Integrating graphics processing power within virtualized environments has become a must. Whether it’s to run Artificial Intelligence models, Machine Learning, or simply for intensive video processing, our virtual machines increasingly need muscle.

When I talk with clients, I often get questions about this: how do you assign a physical graphics card to a VM in a simple and performant way?

Today, I suggest we look together at how to deploy an NVIDIA Tesla P4 GPU on an Ubuntu Server 24.04 VM hosted on Nutanix AHV, using “Passthrough” mode.

1. Prerequisites

Before getting our hands dirty, let’s take a moment to check our equipment. Good preparation is half the work done! I myself have lost hours in the past due to a simple forgotten prerequisite.

To follow this tutorial, you will need:

A Nutanix node (physical cluster) equipped with at least one NVIDIA Tesla P4 card.
A virtual machine running Ubuntu Server 24.04.
Functional SSH access to this VM with sudo privileges.

Although Nutanix AHV handles this transparently for you, keep in mind that Passthrough mode relies on specific hardware instructions. It requires that I/O virtualization extensions (VT-d for Intel or AMD-Vi for AMD) are properly enabled in the BIOS of your physical node. If you ever build a “home-lab” cluster, this is the first thing to check!

2. Nutanix Configuration: Passthrough Mode

Now that our foundation is solid, let’s move on to the administration interface. This is where the magic happens. Whether you use Prism Element or Prism Central, the logic remains the same. First, make sure your virtual machine is powered off.

Go to your VM’s settings, select “Update”, and scroll down to the “GPUs” section. Click on “Add GPU”.

In the window that opens, the choice is crucial: in the “GPU Type” drop-down menu, select Passthrough mode, then choose your Tesla P4 from the list.

Passthrough mode is a special feature: it allows you to “hand over the keys” of the physical graphics card directly to the virtual machine. The guest OS has the illusion (and the benefits) of physically owning the card.

You might be wondering why we prefer Passthrough over vGPU? It’s a matter of use case, but also architecture.

vGPU allows you to virtually slice a card to share it among several VMs, which is great for VDI, but it requires the installation and maintenance of an NVIDIA license server (vGPU Software).

Passthrough, on the other hand, dedicates 100% of the Tesla P4’s power to our Ubuntu VM, without any additional license server. For a raw single-VM performance need, it’s clearly the best option.
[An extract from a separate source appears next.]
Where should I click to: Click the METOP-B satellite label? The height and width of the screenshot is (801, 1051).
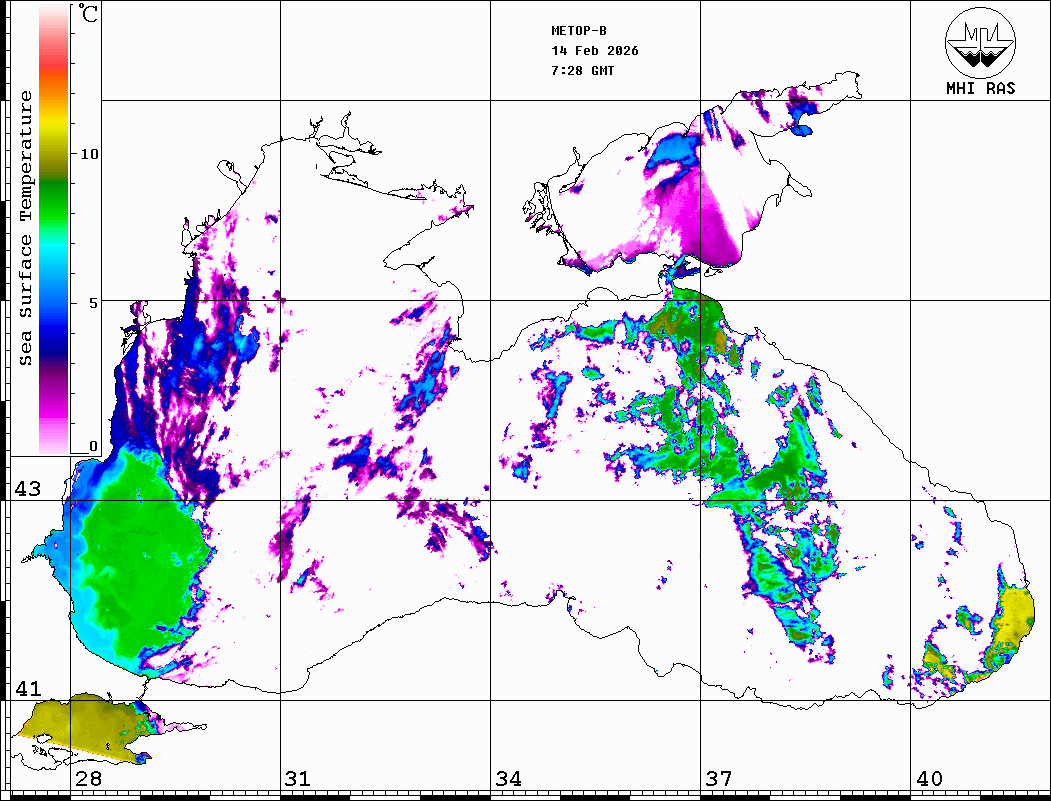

3. Preparation and Ubuntu 24.04 Update

Once the GPU is attached, save the configuration, power on your VM, and connect via SSH.
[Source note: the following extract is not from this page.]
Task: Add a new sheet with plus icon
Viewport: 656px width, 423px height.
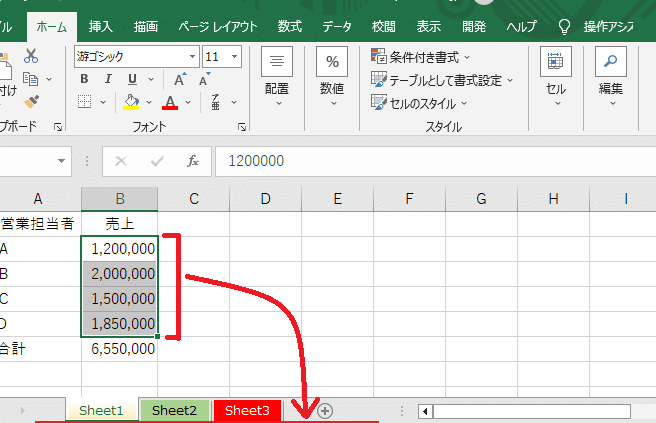Action: (325, 410)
Before we rush into installing the NVIDIA drivers, there’s one step I absolutely never skip: updating the system.

Simply type this command:

sudo apt update && sudo apt upgrade -y

Proprietary NVIDIA drivers rely on the DKMS (Dynamic Kernel Module Support) system to compile kernel modules on the fly during installation.

If your kernel headers are not perfectly synchronized with your current Linux kernel version, the installation will fail silently. A freshly updated system is your best guarantee for a clean, hitch-free compilation!

4. NVIDIA Drivers Installation (Server Branch)

Now that our system is clean and updated, let’s move on to the main course. On Ubuntu, we often have the reflex to use the ubuntu-drivers autoinstall command or install the latest trendy “desktop” version. Let me stop you right there!

For a server, especially in production, stability is key. That’s why we are going to install the “Server” branch of the driver. Type the following command:

sudo apt install nvidia-driver-535-server -y

💡 The Expert’s Tip: Why specifically the “server” package? NVIDIA maintains specific driver branches for data centers. The “Server” branch (or Tesla driver) is designed for long lifecycles (LTS) and minimizes the risk of regression. Installing a “Desktop” driver on a hypervisor or an AI server means risking a minor update breaking your production environment on a Friday at 5 PM!

Let the installation finish (this may take a few minutes while DKMS compiles the module for your kernel). Once completed, a reboot is mandatory to properly load the driver:

sudo reboot

5. Validation

After the reboot, reconnect via SSH to your virtual machine. To verify that the OS, the driver, and the hardware are communicating perfectly, NVIDIA provides us with an essential command-line tool:

nvidia-smi

If all went well, you should see a beautiful ASCII dashboard appear.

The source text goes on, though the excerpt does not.